### Problem to work on
Each record below must be written out exactly as given.

(Beginning of Data extract)

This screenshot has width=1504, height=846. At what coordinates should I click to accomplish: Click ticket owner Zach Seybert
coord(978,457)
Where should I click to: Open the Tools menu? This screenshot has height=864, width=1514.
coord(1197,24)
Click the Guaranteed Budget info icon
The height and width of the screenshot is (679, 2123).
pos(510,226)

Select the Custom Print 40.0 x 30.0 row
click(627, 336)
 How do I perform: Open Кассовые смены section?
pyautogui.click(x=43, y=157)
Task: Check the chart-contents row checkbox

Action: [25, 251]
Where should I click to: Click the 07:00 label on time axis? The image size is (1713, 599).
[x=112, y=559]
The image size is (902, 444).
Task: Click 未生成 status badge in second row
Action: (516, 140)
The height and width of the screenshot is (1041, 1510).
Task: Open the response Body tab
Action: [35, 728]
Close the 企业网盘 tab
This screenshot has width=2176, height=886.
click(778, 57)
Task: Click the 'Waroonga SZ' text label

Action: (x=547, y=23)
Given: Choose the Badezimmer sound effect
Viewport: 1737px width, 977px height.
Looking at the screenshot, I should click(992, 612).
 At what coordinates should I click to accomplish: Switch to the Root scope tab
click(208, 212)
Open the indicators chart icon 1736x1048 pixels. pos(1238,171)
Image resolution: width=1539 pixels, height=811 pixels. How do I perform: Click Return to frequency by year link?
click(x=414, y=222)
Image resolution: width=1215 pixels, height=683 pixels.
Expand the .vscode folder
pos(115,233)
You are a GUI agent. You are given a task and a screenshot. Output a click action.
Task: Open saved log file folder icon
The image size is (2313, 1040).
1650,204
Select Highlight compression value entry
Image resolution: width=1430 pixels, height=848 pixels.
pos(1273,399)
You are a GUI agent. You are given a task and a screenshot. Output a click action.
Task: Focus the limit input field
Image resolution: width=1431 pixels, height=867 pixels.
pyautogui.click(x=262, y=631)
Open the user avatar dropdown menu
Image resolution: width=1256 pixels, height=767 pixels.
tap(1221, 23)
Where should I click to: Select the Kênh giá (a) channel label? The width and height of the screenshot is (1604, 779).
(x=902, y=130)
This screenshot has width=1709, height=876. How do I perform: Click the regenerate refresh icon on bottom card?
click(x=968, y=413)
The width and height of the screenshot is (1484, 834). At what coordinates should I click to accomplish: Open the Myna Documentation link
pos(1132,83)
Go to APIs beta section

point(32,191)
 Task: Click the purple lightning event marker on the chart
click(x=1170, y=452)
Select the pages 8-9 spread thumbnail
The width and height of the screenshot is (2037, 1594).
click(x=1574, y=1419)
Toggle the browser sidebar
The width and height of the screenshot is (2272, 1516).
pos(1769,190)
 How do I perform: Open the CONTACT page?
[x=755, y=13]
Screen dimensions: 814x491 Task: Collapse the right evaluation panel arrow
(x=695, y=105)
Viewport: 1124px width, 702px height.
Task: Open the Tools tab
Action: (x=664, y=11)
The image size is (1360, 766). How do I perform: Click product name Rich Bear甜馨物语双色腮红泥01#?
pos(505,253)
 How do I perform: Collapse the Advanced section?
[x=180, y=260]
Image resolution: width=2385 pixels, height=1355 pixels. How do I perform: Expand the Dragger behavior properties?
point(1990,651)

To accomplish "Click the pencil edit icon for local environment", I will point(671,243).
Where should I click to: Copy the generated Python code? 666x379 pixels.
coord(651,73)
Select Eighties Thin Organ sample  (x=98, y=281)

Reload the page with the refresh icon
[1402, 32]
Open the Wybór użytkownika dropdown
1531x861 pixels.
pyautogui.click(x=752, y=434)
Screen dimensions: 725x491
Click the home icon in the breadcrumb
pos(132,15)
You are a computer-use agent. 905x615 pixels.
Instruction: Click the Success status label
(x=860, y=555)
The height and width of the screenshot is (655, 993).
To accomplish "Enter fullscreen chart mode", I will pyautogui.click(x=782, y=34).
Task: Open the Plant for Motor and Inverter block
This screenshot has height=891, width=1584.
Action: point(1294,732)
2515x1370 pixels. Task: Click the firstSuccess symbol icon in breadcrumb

(End of Data extract)

### Answer to the problem
This screenshot has width=1504, height=846. At what coordinates should I click to accomplish: Click ticket owner Zach Seybert
coord(978,457)
Where should I click to: Open the Tools menu? This screenshot has height=864, width=1514.
coord(1197,24)
Click the Guaranteed Budget info icon
The height and width of the screenshot is (679, 2123).
pos(510,226)

Select the Custom Print 40.0 x 30.0 row
click(627, 336)
 How do I perform: Open Кассовые смены section?
pyautogui.click(x=43, y=157)
Task: Check the chart-contents row checkbox

Action: [25, 251]
Where should I click to: Click the 07:00 label on time axis? The image size is (1713, 599).
[x=112, y=559]
The image size is (902, 444).
Task: Click 未生成 status badge in second row
Action: (516, 140)
The height and width of the screenshot is (1041, 1510).
Task: Open the response Body tab
Action: [35, 728]
Close the 企业网盘 tab
This screenshot has width=2176, height=886.
click(778, 57)
Task: Click the 'Waroonga SZ' text label

Action: (x=547, y=23)
Given: Choose the Badezimmer sound effect
Viewport: 1737px width, 977px height.
Looking at the screenshot, I should click(992, 612).
 At what coordinates should I click to accomplish: Switch to the Root scope tab
click(208, 212)
Open the indicators chart icon 1736x1048 pixels. pos(1238,171)
Image resolution: width=1539 pixels, height=811 pixels. How do I perform: Click Return to frequency by year link?
click(x=414, y=222)
Image resolution: width=1215 pixels, height=683 pixels.
Expand the .vscode folder
pos(115,233)
You are a GUI agent. You are given a task and a screenshot. Output a click action.
Task: Open saved log file folder icon
The image size is (2313, 1040).
1650,204
Select Highlight compression value entry
Image resolution: width=1430 pixels, height=848 pixels.
pos(1273,399)
You are a GUI agent. You are given a task and a screenshot. Output a click action.
Task: Focus the limit input field
Image resolution: width=1431 pixels, height=867 pixels.
pyautogui.click(x=262, y=631)
Open the user avatar dropdown menu
Image resolution: width=1256 pixels, height=767 pixels.
tap(1221, 23)
Where should I click to: Select the Kênh giá (a) channel label? The width and height of the screenshot is (1604, 779).
(x=902, y=130)
This screenshot has width=1709, height=876. How do I perform: Click the regenerate refresh icon on bottom card?
click(x=968, y=413)
The width and height of the screenshot is (1484, 834). At what coordinates should I click to accomplish: Open the Myna Documentation link
pos(1132,83)
Go to APIs beta section

point(32,191)
 Task: Click the purple lightning event marker on the chart
click(x=1170, y=452)
Select the pages 8-9 spread thumbnail
The width and height of the screenshot is (2037, 1594).
click(x=1574, y=1419)
Toggle the browser sidebar
The width and height of the screenshot is (2272, 1516).
pos(1769,190)
 How do I perform: Open the CONTACT page?
[x=755, y=13]
Screen dimensions: 814x491 Task: Collapse the right evaluation panel arrow
(x=695, y=105)
Viewport: 1124px width, 702px height.
Task: Open the Tools tab
Action: (x=664, y=11)
The image size is (1360, 766). How do I perform: Click product name Rich Bear甜馨物语双色腮红泥01#?
pos(505,253)
 How do I perform: Collapse the Advanced section?
[x=180, y=260]
Image resolution: width=2385 pixels, height=1355 pixels. How do I perform: Expand the Dragger behavior properties?
point(1990,651)

To accomplish "Click the pencil edit icon for local environment", I will point(671,243).
Where should I click to: Copy the generated Python code? 666x379 pixels.
coord(651,73)
Select Eighties Thin Organ sample  (x=98, y=281)

Reload the page with the refresh icon
[1402, 32]
Open the Wybór użytkownika dropdown
1531x861 pixels.
pyautogui.click(x=752, y=434)
Screen dimensions: 725x491
Click the home icon in the breadcrumb
pos(132,15)
You are a computer-use agent. 905x615 pixels.
Instruction: Click the Success status label
(x=860, y=555)
The height and width of the screenshot is (655, 993).
To accomplish "Enter fullscreen chart mode", I will pyautogui.click(x=782, y=34).
Task: Open the Plant for Motor and Inverter block
This screenshot has height=891, width=1584.
Action: point(1294,732)
2515x1370 pixels. Task: Click the firstSuccess symbol icon in breadcrumb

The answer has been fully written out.